Figure 4

Molecular inactivation of cofilin with SuperNova.

(a) COS7 cells co-expressing actin-GFP and cofilin-SuperNova were made. The fluorescence image of actin-GFP and cofilin-SuperNova before and after CALI is shown. Bleaching of SuperNova's fluorescence was clearly observed after CALI. The dashed square in the actin-GFP image is the pseudopod region selected in time lapse imaging and analysis. Scale bar, 10 μm. (b) Still frames obtained during time lapse imaging of actin-GFP motion in lamellipodia before and after CALI by cofilin-SuperNova are shown. The numbers indicate time (min) after light irradiation (9.6 W/cm², 1 min with through a 580AF20 from a mercury lamp).
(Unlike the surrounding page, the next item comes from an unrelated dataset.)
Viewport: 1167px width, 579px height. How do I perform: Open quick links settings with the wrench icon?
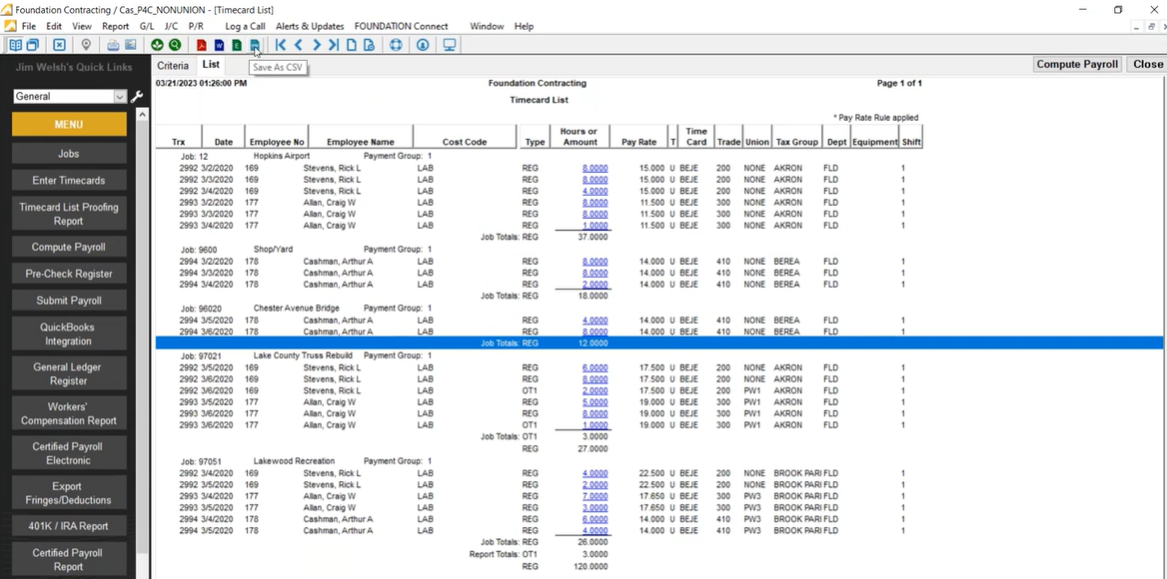click(x=136, y=96)
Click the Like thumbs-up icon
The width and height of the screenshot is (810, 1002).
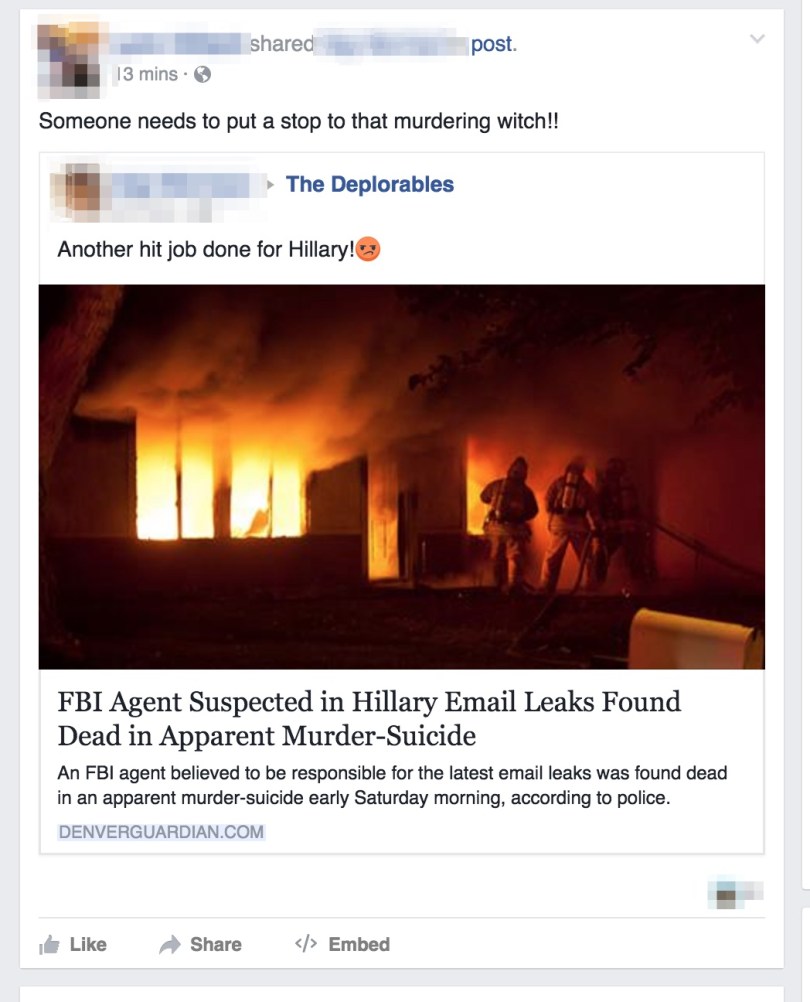pyautogui.click(x=49, y=944)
Scale bar, 10 μm. (c) Histograms of the temporal correlation in the cells expressing no fluorescent protein-tagged cofilin (NO, n = 14), cofilin-CFP (CFP, n = 20 cells), cofilin-KillerRed (n = 14 cells) and cofilin-SuperNova (n = 19 cells). Temporal correlation after CALI normalized by the pre-CALI value was represented as fold change in temporal correlation, which indicates the duration time of initial fluorescence pattern of actin-GFP. Therefore, a higher value reflects the slower movement. p < 0.001 for NO vs SuperNova, p > 0.10 for NO vs CFP, p = 0.083 for NO vs KillerRed, t-test.